* [Work to do] Copy the lines of the data below exactly, starting at the line containing "Where should I click to: Open Skype" and ending with the line containing "Action: pos(273,75)", both included.

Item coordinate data
________________________

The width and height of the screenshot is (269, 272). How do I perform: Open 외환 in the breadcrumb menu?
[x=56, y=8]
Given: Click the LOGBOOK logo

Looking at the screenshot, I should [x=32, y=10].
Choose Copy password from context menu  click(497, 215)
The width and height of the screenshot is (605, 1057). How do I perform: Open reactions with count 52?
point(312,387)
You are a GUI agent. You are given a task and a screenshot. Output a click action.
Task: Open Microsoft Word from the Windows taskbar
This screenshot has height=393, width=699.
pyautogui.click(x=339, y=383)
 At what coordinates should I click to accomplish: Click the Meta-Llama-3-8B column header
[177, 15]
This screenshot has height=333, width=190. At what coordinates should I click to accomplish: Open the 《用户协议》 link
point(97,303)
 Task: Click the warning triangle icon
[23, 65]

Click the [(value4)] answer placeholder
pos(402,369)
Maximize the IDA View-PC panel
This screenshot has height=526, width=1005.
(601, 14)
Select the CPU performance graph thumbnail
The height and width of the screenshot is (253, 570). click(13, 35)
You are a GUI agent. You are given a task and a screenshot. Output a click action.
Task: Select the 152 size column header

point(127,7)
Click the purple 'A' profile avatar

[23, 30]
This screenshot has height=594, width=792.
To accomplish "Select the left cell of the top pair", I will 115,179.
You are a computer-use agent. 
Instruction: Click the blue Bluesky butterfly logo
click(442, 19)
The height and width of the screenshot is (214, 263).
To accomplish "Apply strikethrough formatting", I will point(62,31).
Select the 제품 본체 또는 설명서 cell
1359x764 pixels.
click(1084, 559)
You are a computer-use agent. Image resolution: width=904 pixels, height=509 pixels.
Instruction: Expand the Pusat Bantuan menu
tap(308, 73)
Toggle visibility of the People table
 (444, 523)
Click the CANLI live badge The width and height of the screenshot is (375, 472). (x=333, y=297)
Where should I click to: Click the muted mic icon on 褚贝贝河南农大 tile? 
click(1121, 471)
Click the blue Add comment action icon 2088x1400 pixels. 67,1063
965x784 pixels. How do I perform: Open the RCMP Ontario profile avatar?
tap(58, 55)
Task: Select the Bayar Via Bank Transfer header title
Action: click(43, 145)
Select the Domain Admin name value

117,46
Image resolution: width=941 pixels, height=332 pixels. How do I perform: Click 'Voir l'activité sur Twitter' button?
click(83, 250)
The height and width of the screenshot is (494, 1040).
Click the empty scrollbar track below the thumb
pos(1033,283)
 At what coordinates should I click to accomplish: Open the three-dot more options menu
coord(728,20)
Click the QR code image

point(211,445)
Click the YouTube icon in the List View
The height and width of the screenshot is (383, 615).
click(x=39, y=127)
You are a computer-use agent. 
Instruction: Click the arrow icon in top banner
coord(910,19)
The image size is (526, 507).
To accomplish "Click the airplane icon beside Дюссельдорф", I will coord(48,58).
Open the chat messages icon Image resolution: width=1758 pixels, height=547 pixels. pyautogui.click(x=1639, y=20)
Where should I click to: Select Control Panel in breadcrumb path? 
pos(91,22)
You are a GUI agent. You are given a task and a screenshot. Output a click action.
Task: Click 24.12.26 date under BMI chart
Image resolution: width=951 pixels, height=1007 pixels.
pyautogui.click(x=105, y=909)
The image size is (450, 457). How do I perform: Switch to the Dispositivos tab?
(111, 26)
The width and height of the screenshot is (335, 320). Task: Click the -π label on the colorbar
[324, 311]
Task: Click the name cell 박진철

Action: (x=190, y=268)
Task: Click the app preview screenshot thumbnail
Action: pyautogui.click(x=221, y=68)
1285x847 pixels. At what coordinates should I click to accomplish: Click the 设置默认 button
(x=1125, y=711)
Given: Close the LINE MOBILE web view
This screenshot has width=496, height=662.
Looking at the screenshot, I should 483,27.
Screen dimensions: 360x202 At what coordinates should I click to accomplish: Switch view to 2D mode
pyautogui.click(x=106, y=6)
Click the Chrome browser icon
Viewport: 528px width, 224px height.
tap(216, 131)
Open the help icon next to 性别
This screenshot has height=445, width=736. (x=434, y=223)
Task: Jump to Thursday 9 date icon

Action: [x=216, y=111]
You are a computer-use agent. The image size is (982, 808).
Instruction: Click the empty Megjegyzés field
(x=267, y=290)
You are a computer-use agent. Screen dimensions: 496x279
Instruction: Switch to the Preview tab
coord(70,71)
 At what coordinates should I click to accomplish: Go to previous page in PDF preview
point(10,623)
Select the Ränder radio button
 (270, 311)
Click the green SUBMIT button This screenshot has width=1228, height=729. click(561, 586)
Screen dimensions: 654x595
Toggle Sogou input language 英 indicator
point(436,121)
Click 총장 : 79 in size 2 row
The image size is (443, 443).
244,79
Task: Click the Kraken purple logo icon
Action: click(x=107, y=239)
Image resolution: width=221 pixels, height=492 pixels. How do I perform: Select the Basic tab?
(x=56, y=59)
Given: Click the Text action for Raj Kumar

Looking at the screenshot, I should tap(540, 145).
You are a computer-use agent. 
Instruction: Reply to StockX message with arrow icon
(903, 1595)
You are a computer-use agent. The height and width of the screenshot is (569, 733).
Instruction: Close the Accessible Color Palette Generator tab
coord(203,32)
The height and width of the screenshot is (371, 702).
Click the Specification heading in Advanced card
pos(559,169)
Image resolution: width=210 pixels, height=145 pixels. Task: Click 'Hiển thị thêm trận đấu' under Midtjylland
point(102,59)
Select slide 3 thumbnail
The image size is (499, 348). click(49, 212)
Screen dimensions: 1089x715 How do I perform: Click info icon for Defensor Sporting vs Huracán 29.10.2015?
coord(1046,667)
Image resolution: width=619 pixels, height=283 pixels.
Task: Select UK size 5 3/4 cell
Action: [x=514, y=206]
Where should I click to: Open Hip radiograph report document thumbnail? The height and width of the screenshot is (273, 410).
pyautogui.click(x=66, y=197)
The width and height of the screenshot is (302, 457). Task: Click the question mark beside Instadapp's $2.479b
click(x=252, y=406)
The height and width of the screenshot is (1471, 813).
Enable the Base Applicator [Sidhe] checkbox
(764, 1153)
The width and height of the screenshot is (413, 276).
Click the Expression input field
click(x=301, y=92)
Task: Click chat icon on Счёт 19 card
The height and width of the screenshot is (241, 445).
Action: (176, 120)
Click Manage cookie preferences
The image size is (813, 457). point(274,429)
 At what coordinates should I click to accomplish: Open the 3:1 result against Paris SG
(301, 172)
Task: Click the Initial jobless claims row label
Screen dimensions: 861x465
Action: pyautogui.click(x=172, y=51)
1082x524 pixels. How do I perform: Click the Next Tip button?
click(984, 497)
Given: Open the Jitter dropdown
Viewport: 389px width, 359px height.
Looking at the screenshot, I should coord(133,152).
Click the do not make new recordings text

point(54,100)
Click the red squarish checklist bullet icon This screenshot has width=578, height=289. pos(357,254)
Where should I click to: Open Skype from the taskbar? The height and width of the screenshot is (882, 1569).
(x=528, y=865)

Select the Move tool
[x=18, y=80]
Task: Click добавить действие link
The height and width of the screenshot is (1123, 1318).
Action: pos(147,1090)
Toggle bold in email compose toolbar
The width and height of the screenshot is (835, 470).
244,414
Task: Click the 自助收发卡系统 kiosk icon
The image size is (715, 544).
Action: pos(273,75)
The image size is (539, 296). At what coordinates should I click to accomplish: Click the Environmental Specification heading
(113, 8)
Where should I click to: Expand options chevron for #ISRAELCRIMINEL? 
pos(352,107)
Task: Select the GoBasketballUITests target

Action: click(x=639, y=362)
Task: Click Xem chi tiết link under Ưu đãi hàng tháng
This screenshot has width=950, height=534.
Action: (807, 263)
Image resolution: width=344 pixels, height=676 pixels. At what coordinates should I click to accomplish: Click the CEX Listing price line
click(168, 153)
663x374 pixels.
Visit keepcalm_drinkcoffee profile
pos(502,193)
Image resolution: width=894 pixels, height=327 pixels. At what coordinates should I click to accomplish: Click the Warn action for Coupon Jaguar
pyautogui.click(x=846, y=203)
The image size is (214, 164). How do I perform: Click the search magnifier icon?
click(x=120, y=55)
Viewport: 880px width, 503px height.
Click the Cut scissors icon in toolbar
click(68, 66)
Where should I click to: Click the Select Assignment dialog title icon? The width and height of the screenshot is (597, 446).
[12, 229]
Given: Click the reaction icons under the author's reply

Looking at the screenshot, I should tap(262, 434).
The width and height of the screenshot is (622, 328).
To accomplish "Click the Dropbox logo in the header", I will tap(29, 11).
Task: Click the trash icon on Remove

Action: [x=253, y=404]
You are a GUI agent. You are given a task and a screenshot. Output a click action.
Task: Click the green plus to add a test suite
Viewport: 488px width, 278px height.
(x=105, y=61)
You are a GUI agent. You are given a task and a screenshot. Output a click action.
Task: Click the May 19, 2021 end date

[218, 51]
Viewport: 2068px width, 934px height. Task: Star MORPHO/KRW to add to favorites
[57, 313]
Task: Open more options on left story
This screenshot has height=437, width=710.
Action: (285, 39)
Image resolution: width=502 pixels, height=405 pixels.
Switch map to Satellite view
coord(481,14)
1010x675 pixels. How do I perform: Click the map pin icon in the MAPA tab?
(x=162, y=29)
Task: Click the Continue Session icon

________________________

* [Answer to the task]
Where should I click to: Open Skype from the taskbar? The height and width of the screenshot is (882, 1569).
(x=528, y=865)

Select the Move tool
[x=18, y=80]
Task: Click добавить действие link
The height and width of the screenshot is (1123, 1318).
Action: pos(147,1090)
Toggle bold in email compose toolbar
The width and height of the screenshot is (835, 470).
244,414
Task: Click the 自助收发卡系统 kiosk icon
The image size is (715, 544).
Action: pos(273,75)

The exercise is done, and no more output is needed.